* EXPLORE THE MATERIAL:
1. Name the kinds of factors that the text on spontaneity says can help increase desire for sex.
2. Write out the stretch of the text on spontaneity from "It is quite" through "and life admin.".

* PAGE EXCERPT:
------------

Spontaneity
There is a narrative in society that shows a desire for sex as instantaneous. Sex and spontaneity would seem to go hand in hand. You’ve seen the films that shows two people making eye contact and then the next thing you know they are ripping each others clothes off. Maybe there is an expectation that your date night means sex, regardless. Or that hand reaching over in bed indicating your partner is interested presuming you are too, just because you’re horizontal.
Briefly looking at porn and its influence here - stereotypically it shows storylines such as the plumber coming to fit a leak and within seconds has the housewife bent over the kitchen table. There is not often much build up, anticipation or connection. Mostly because time is money. Get to the good bits! It sets a precedent that sex is easy. One look and BAM. Although most of us know it is unrealistic it affects our subconscious narrative and expectations.
Sexual desire is not just an on off switch.
It is not suddenly reactive to one single stimulant. There is a much bigger picture when it coms to sexuality, desire and arousal.
Spontaneous sex is possible, but often for good spontaneous sex, there needs to be a foundation from which sexual desire can be acted upon.
Studies show men are more likely to react to visual stimulus than women. Often women need more of connection or a variety of stimulus to help increase desire for sex and then arousal. These can include psychological, physical and environmental factors as I have touched on previously in other blogs.
Sex for many people is not just a ‘that feels good when you touch me there’ scenario. For full enjoyment and pleasure, the bigger picture needs to be assessed.
It is quite understandable for example, not to want to jump your partner after a long day, with dinner still to cook, and decisions to be made on whose family you’re spending Easter with etc. However, if dinner is sorted, the calendar is organised and your day spoken about - you may feel more seen, appreciated and the foundation perhaps laid for sexual interaction.
This is just a very brief example but you can see how life can prevent that ease for spontaneity in your sexual relationships if your mind is not freed up from the daily grind and life admin.
This is perhaps why many found their sexual relationships were effected with partners they lived with during the pandemic. Working from home, home schooling parenting. Lots either made sure they separated their personal time for each other and made and effort to do so, or their relationship became intertwined so easily in the chaos all happening under the same roof.
Time and effort often needs to be taken to help retain intimate connection. It is only with the foundation of this connection and shared life load, that you can then act on any ideas of spontaneous sex acts. Losing yourself in those moments, as your mind is free to do so.

------------

* EXTRACTED INFORMATION:

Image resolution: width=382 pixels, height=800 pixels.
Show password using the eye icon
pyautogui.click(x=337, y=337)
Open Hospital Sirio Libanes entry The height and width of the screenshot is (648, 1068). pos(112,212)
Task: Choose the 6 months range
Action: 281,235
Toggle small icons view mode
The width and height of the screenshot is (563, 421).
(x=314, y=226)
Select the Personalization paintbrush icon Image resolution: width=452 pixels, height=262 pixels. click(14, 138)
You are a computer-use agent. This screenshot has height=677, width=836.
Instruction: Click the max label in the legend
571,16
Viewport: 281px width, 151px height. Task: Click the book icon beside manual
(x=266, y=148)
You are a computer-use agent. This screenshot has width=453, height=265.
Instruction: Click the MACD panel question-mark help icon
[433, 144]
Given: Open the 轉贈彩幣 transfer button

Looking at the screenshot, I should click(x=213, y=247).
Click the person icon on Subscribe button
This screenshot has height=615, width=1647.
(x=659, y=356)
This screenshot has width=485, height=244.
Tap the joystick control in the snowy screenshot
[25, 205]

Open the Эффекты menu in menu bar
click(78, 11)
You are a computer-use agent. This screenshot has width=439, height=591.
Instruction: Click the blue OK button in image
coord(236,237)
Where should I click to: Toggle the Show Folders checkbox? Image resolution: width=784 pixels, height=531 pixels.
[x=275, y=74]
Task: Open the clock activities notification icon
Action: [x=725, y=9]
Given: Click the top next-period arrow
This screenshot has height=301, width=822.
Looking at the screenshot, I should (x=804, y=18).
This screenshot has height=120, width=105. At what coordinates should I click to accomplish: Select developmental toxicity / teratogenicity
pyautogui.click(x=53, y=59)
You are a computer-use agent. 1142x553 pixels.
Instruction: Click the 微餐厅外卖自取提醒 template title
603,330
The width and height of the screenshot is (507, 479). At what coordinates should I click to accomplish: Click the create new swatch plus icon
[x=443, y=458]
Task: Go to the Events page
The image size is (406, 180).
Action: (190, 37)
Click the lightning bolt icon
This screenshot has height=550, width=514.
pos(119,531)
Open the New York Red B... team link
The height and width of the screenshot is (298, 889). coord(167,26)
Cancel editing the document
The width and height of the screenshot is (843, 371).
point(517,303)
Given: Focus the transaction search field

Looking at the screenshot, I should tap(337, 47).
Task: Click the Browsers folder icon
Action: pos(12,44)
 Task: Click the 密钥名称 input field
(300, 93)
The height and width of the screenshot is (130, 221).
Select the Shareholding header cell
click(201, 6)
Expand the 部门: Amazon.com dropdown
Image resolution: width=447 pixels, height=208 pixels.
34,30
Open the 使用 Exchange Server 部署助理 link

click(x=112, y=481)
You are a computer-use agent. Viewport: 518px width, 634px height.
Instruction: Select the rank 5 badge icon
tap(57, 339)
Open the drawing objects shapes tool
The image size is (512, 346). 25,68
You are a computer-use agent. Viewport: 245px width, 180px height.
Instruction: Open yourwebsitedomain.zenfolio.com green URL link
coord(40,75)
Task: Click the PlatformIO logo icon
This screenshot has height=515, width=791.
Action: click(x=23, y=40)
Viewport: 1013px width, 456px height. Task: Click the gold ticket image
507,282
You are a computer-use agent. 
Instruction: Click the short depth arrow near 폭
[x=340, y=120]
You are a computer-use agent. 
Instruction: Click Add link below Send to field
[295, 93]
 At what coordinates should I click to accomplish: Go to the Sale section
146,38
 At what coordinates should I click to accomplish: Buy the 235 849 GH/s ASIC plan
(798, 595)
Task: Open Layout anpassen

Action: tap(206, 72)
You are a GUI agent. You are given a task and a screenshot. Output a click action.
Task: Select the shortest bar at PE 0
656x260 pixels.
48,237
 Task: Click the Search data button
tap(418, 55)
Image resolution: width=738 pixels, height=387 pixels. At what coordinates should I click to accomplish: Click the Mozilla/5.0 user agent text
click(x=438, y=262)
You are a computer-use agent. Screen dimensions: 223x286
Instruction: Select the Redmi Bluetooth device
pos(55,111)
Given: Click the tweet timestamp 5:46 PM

------------

* RESPONSES BY ITEM NUMBER:
1. Psychological, physical and environmental factors.

2.
It is quite understandable for example, not to want to jump your partner after a long day, with dinner still to cook, and decisions to be made on whose family you’re spending Easter with etc. However, if dinner is sorted, the calendar is organised and your day spoken about - you may feel more seen, appreciated and the foundation perhaps laid for sexual interaction.
This is just a very brief example but you can see how life can prevent that ease for spontaneity in your sexual relationships if your mind is not freed up from the daily grind and life admin.